その結果,4つの全ての室温条件において,培養液を3℃加温することによって,地上部乾物重と地下部乾物重が有意に増加することが分かった。培養液を3℃加温することによる地上部乾物重の増加率を調べたところ,室温17℃では23%,室温22℃では 31%,室温27℃では18%,室温30℃では14%増加していることが分かった。

また,培養液の加温によって,クロロフィル,カロテノイド,アスコルビン酸(ビタミンC)などの機能性成分が向上することも明らかになった。さらに,培養液を加温することで,根と葉の両方における可溶性タンパク量や各種ミネラルも増加していた。

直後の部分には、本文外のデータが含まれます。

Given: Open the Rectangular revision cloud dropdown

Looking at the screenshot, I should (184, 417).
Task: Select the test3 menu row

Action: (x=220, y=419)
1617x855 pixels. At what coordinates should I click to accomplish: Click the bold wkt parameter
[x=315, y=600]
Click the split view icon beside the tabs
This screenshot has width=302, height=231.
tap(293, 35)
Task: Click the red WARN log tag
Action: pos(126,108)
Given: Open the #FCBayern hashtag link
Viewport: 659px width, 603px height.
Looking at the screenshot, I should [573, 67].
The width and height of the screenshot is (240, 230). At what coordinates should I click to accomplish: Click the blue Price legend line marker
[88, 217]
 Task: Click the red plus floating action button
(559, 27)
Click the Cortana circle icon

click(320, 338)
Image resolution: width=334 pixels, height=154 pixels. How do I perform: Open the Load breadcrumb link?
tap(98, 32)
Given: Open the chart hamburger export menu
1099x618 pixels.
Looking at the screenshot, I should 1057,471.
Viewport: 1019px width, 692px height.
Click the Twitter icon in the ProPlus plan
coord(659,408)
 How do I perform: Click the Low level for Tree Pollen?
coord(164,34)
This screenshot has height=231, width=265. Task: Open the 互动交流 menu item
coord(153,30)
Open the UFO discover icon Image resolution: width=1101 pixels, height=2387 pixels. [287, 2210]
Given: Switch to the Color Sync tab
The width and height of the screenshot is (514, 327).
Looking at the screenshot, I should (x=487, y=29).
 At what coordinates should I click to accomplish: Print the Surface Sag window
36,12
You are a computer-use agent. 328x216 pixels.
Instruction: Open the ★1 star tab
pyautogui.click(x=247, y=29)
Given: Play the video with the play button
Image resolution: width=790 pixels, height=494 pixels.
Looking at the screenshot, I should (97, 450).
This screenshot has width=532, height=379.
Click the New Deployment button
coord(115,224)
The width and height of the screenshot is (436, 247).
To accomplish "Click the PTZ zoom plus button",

特に,葉のマグネシウムや鉄などのミネラルが増加していることから,培養液を3℃加温することによって体に良いミネラル成分も増加していた。また,メタボローム解析の結果から,根ではグルタミン酸やアスパラギン酸などアミノ酸の合成の起点となるアミノ酸が増加していることから,培養液を3℃加温することが根においてアミノ酸の生成を促進している可能性が考えられるという。

これらの結果から,培養液を3℃加温することで,根からの養分の取り込みが促進され,かつ,根では各種アミノ酸含量が増加しており根の代謝が活性化されることによって,養液栽培レタスの生育と機能性成分が向上することが明らかになった。

研究グループは,植物工場において,作物の生産性と機能性成分を増産させる新しい栽培法の開発に貢献することが期待されるとしている。